If you want to visit the Flagship Niagara, the reproduction of the ship in which Commodore Oliver Hazard Perry won the 1813 Battle Of Lake Erie, you'll find it moored at the Erie Maritime Museum--assuming it's in port. The Niagara is without much question the prime exhibit of the imposing museum, but the institution's scope covers the entire maritime history of Lake Erie.
The whole complex, museum, Niagara, and all, used to be administered by the Commonwealth of Pennsylvania. The reins have been taken by the Niagara Heritage League, which runs everything from the scheduling of the ship to fundraising, to recruiting the ship's professional crew and volunteers for all programs.
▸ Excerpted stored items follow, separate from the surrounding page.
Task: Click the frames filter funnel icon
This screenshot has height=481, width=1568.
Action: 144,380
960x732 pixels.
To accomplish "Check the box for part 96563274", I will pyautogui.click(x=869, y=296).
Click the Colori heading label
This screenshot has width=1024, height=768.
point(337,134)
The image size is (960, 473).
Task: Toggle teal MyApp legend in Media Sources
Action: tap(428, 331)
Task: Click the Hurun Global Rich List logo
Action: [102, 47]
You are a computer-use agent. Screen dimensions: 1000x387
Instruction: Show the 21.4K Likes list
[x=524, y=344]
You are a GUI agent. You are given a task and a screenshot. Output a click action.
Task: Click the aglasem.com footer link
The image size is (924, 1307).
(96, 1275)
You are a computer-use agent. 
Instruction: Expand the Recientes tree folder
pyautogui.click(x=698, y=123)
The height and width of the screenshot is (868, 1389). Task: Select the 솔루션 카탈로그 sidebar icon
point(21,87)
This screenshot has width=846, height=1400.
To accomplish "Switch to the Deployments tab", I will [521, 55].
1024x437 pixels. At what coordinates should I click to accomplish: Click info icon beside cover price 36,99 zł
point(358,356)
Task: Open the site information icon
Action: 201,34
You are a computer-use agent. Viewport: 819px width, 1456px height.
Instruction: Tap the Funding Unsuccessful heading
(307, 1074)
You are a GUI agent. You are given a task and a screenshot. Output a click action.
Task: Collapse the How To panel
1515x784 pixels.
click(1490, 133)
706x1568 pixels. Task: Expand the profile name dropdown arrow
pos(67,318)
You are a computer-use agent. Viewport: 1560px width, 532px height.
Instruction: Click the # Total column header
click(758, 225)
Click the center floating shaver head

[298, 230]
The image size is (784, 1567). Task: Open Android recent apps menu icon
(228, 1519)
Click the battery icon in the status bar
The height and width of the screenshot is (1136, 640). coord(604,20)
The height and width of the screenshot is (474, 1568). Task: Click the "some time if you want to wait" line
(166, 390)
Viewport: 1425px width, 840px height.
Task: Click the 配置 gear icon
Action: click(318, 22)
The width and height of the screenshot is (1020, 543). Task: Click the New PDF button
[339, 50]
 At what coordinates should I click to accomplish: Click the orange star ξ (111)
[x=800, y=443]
The volunteer programs here definitely seem to be the type you can interact with. Always wanted to be a re-enactor? This is rather a high-investment option; but if you know your history and have the money for costumes or uniforms and traveling, you can be a member of The Ship's Company, the Niagara's crack reenactment unit. Or you can be involved in the actual maintenance of the brig. You can learn to make ship models, or work in the museum's gift shop, or be a docent and lead tours of the Niagara or the museum.
You have to be in the neighborhood, so to speak, to volunteer for the museum or for service on the Niagara. But to donate, or to join the Niagara Heritage League, or to shop at the online gift shop, you just need to go to www.eriemaritimemuseum.org and sign on. Do what you can; because, like all other organizations striving to take over from the state, the Niagara Heritage League needs all the help it can get.
Check the website, too, for schedule hours and days--very important, since the Niagara is not always in port, and there very likely are times in winter when the complex is closed. I could not verify this by phone, because I found the line busy. But I say again, check the web site in advance. You don't want to take a long trip and find the place shuttered.